▶ Set problem
Locate every row below that contains the word "This", treating uppercase and lowercase as different, and copy each of those rows in full.

▶ Exercise data
►

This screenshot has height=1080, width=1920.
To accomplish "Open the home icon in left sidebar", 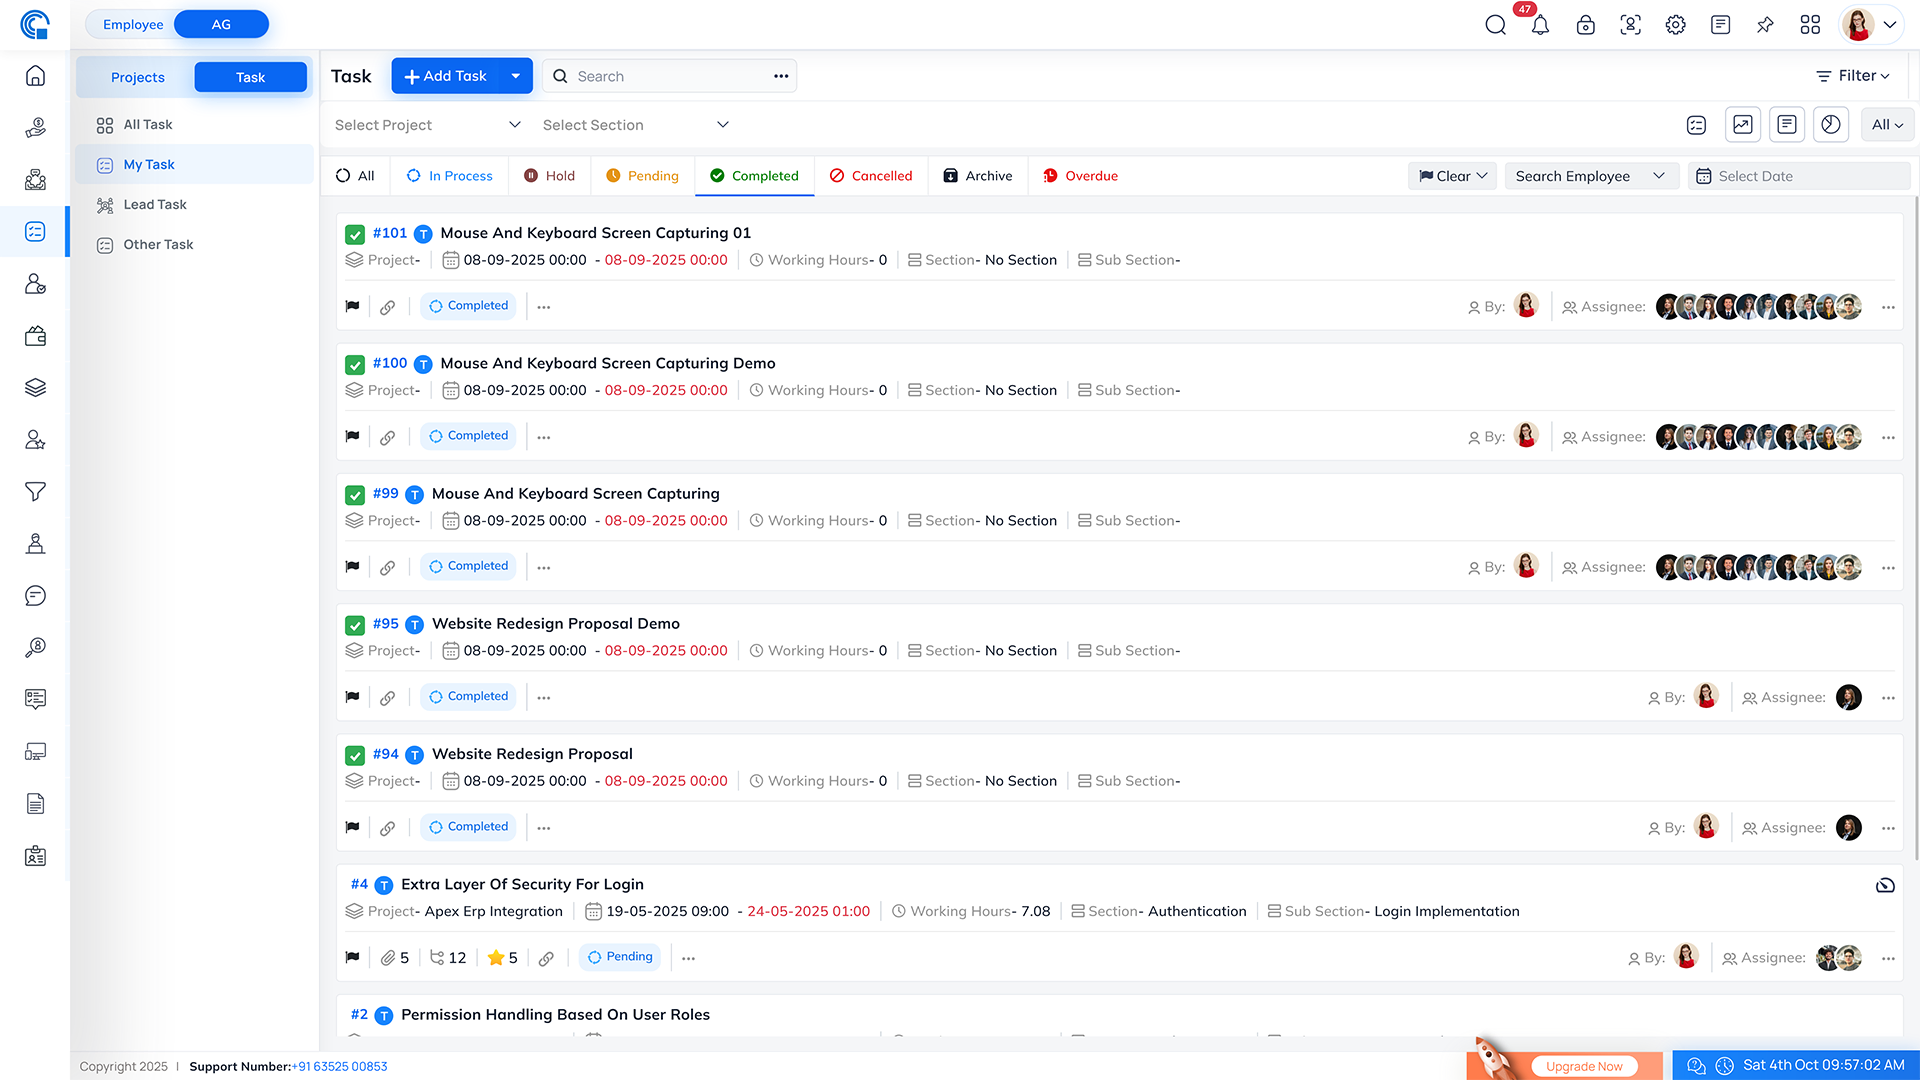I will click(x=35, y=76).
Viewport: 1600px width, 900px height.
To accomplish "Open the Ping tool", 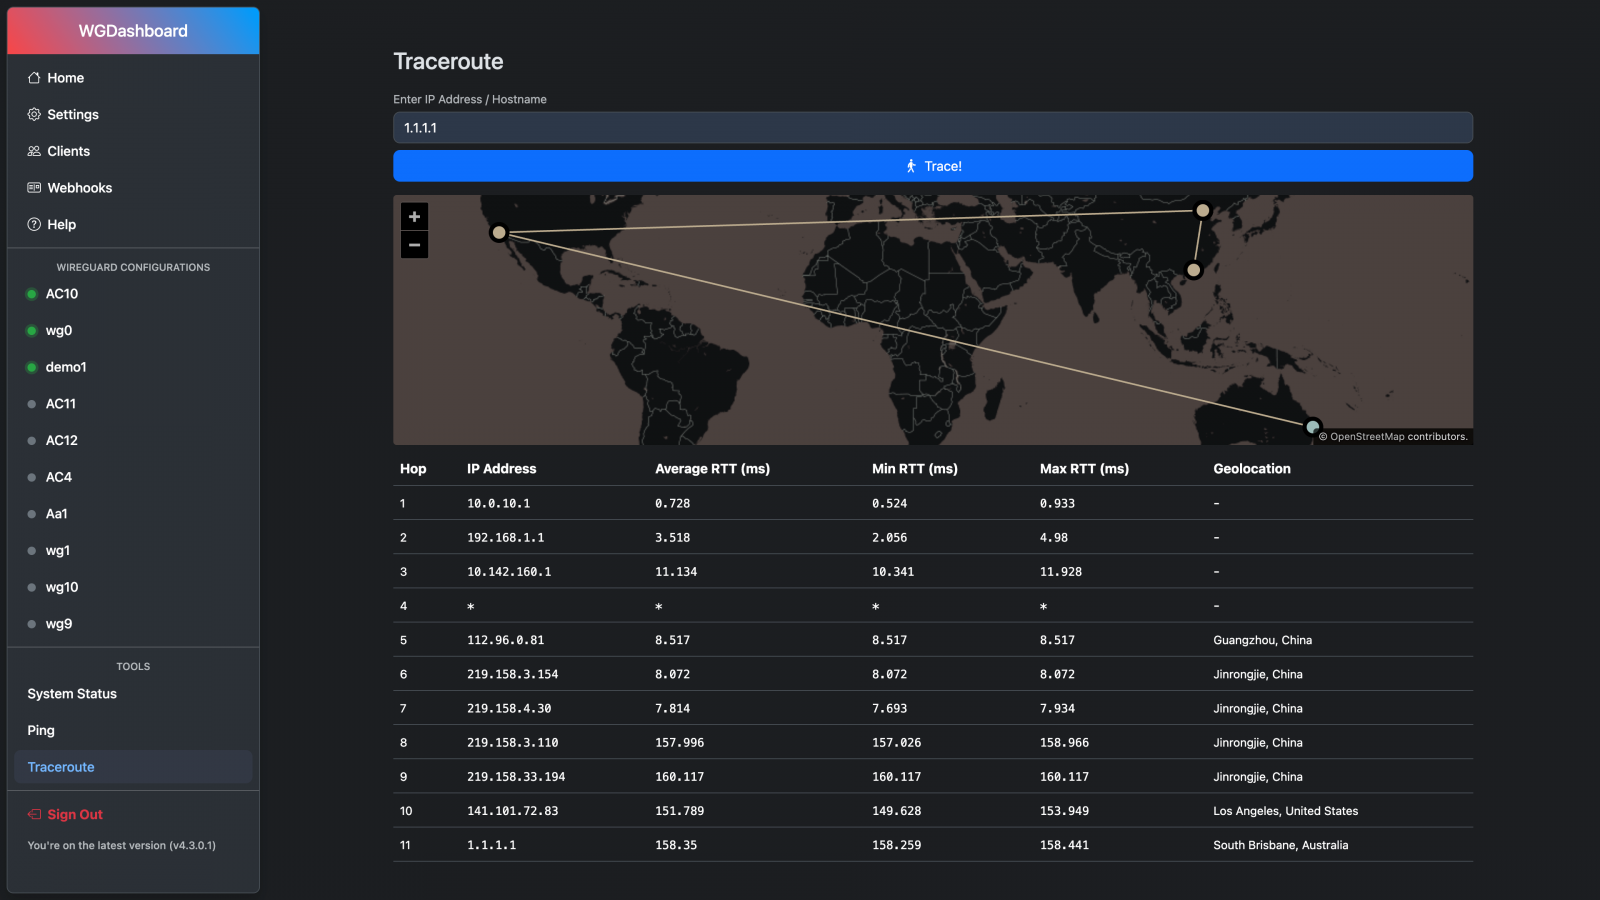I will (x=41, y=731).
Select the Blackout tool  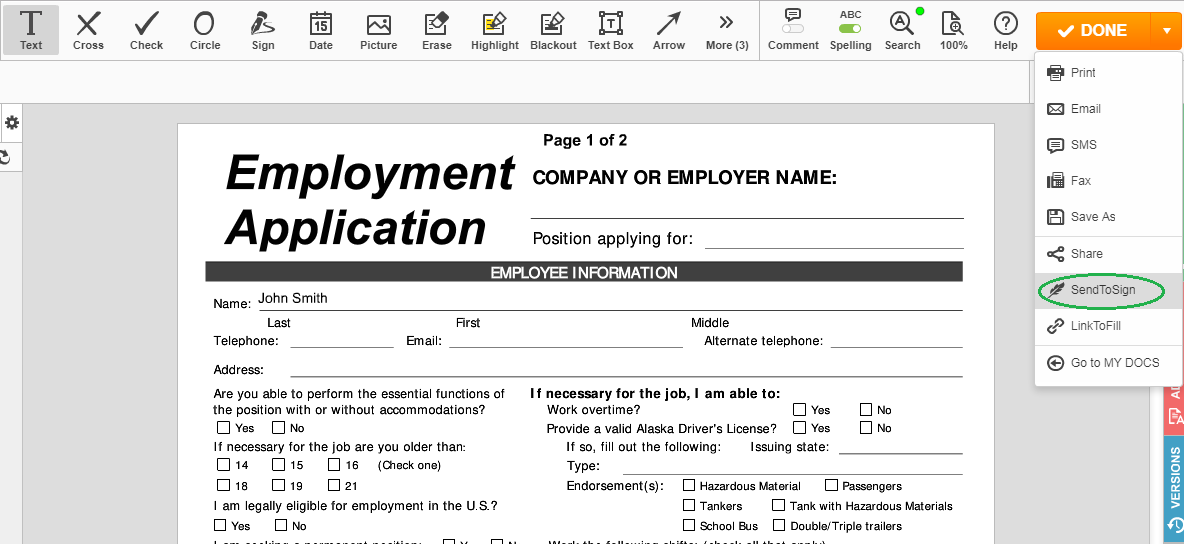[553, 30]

◄
►

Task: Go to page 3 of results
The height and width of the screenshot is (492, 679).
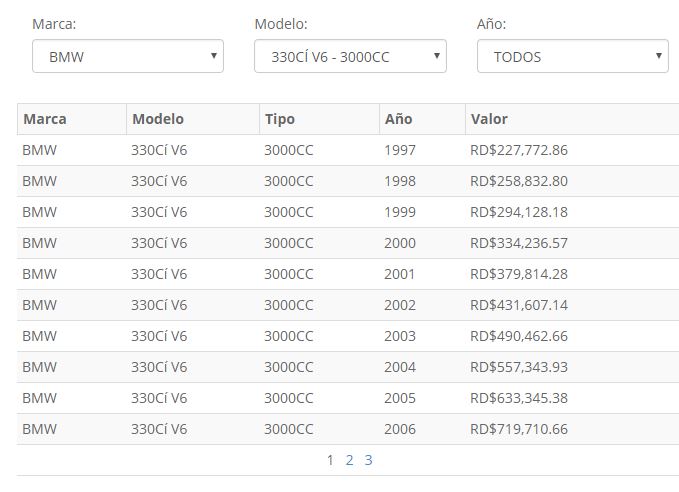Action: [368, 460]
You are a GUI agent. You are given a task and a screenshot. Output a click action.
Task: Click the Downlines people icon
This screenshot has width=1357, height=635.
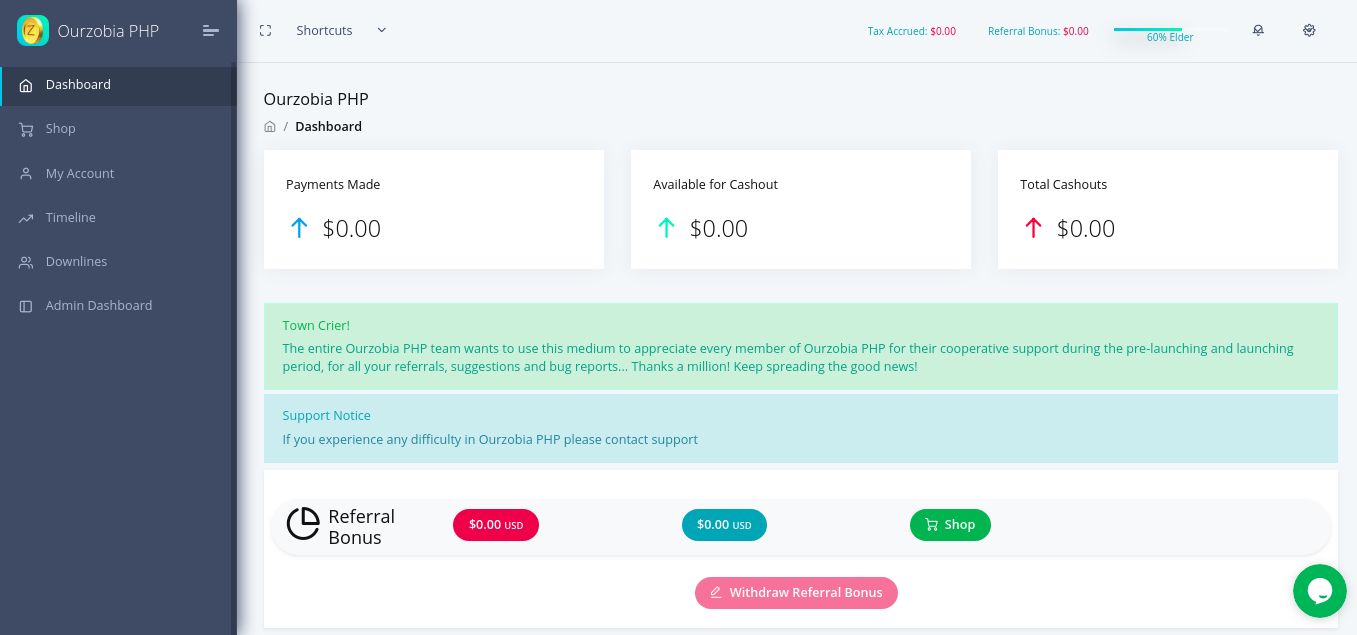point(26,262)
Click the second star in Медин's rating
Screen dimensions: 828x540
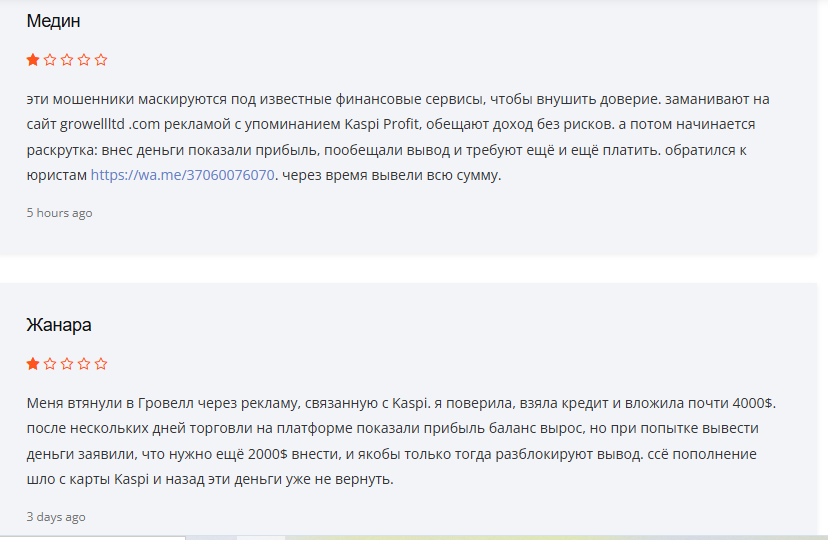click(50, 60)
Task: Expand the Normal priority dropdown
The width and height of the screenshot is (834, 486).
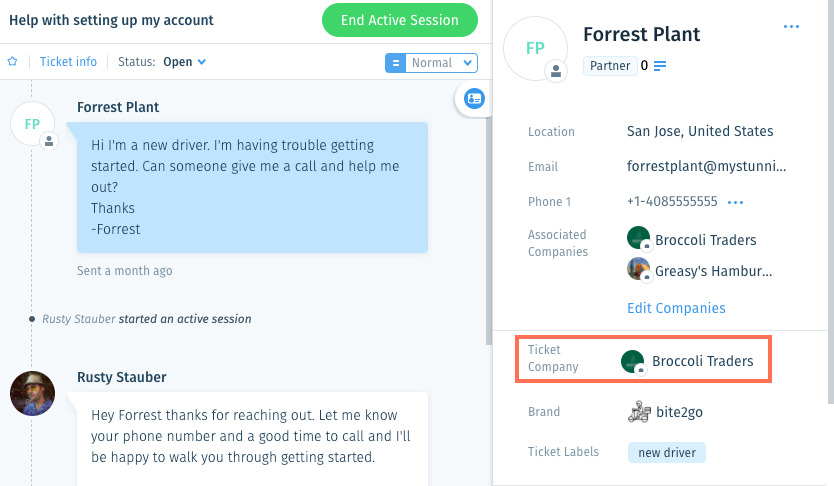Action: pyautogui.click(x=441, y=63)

◄

▶ Reply to the task
This screenshot has height=1080, width=1920.
This screenshot has width=1357, height=635.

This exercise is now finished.